It was truly an enjoyable experience and we look forward to taking them to other towns on the lake.

Family Missions

In June, the Lant family joined a small group from our church to visit and serve along side us in Santa Cruz. Todd Lant is my former manager from Blackbaud and his wife, Hope, teaches at First Baptist School. They have two daughters, Sullivan and Zoe. The Lant’s only had a short time to visit, but we made sure to pack as much sight seeing and teaching in 3 days as possible.

We had seven teenagers in that group and I was overjoyed with not only the kindness and respect they showed their parents, but their willingness to participate in teaching our students in Santa Cruz. I planned to partner them with a parent, but they all wanted to work with a friend. It was amazing to watch them connect with our students without knowing very much Spanish. I hope the impact they had on me was just as strong as the their visit to them.

Sullivan Lant had the opportunity to write a piece in her church newsletter. Her family attends Cathedral Church of St. Luke & St. Paul in Charleston. I can’t begin to express the feelings of gratitude for Sullivan to share her experience.

People on Mission 
The Lant Family Serves in Guatemala – By Sullivan Lant

This past June, my family went on a mission trip to Guatemala. We had the opportunity to help teach English to about 20 young Guatemalan children. It was an amazing experience to see how little these children had in common with us, yet they loved to play with us and were eager to learn anything that we were willing to teach them. Without having even a language to connect their lives to ours, our family was able to engage with the group and enjoy spending time with them and sharing God’s love.

I was given the opportunity, partnered with my dad, to teach the students about the family tree. Using the extent of my knowledge of the Spanish language, which is very little at best, I shared conversation with the kids, some of whom only spoke their native Mayan language, and I learned what I could about their personalities and interests. They were able to decode much of my butchered Spanish, and I did my best to understand what they spoke about. Although it was only two days that we got to spend with the kids, they were incredibly kind and fun.

After school and lunch, we would take the kids out to play soccer on their field. There weren’t any nets on the goals, and the ground was covered with little patches of grass and pebbles, but never have I seen more joy in a child’s smile than when we got to play soccer with them. The oldest kids were around 14 years old, and the youngest around 5, but they really knew how to play soccer. Despite the best efforts of four high-school soccer players, two middle-school soccer players, and me, we were demolished, the score too embarrassing to repeat. Nevertheless, it was a very fun match to watch or to play in.

The most surprising and beautiful part about the trip was probably the way that we were able to bond with the kids over a short two-day period without doing anything more than playing soccer and engaging in simple conversation.
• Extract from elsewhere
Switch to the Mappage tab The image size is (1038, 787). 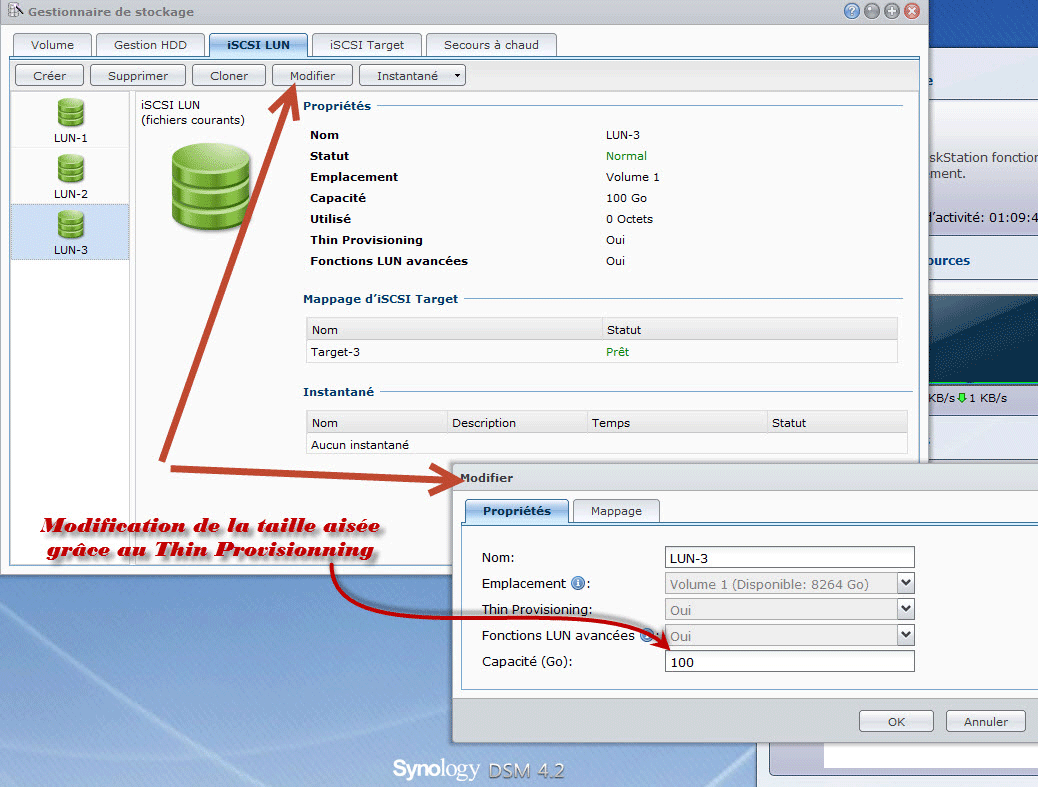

At the end of the second day, the children were eager to take pictures with us and give many hugs, even though they had just met us. It was a very heartwarming experience, and I really felt the love of God moving through me and these children. Should the opportunity arise next summer, I certainly hope to visit Panajachel, Guatemala again, and this time, I hope that you’ll be able to come with us!


Nexus Missions 2017

We moved to Panajachel, Guatemala in October 2016. God called us and we knew it. (You can learn more about our family and decision to move by watching our support raising video.) We sold almost everything we owned and stored a wall full of belongings at my parent’s house. In August, we learned our friends, who established the after-school program, would not be joining us as expected. We were heart broken, but quickly determined God still had a plan. We decided to finish our support raising so we could move, take our 3 months of Spanish classes and enroll Brooks and Carly in school. The fear of the unknown was overwhelming, but within a matter of days God connected us with an amazing network of believers, some also missionaries. The week before we were scheduled to fly to the United States for Christmas, our friends informed us they could not return to Guatemala with us after the holidays and didn’t know if, and when they could move back. Again, we felt disheartened and a little lost. So many questions raced through our heads, but never once did we question God’s purpose. Over the three-week break, we had a decision to make regarding the after-school program in Santa Cruz. Our original plan for moving to Guatemala was to expand the program, but now we were challenged with teaching it ourselves. Of course, it seemed easier to look for work through other non-profit organizations in the area. I mean, our new network of friends represented at least 10 different organizations all serving the community in unique and various ways. As we talked over the weeks and fussed about what seemed “hard” in our minds we concluded that those 16 children mattered. We couldn’t let all the little details ruin the opportunity for us to be mentors.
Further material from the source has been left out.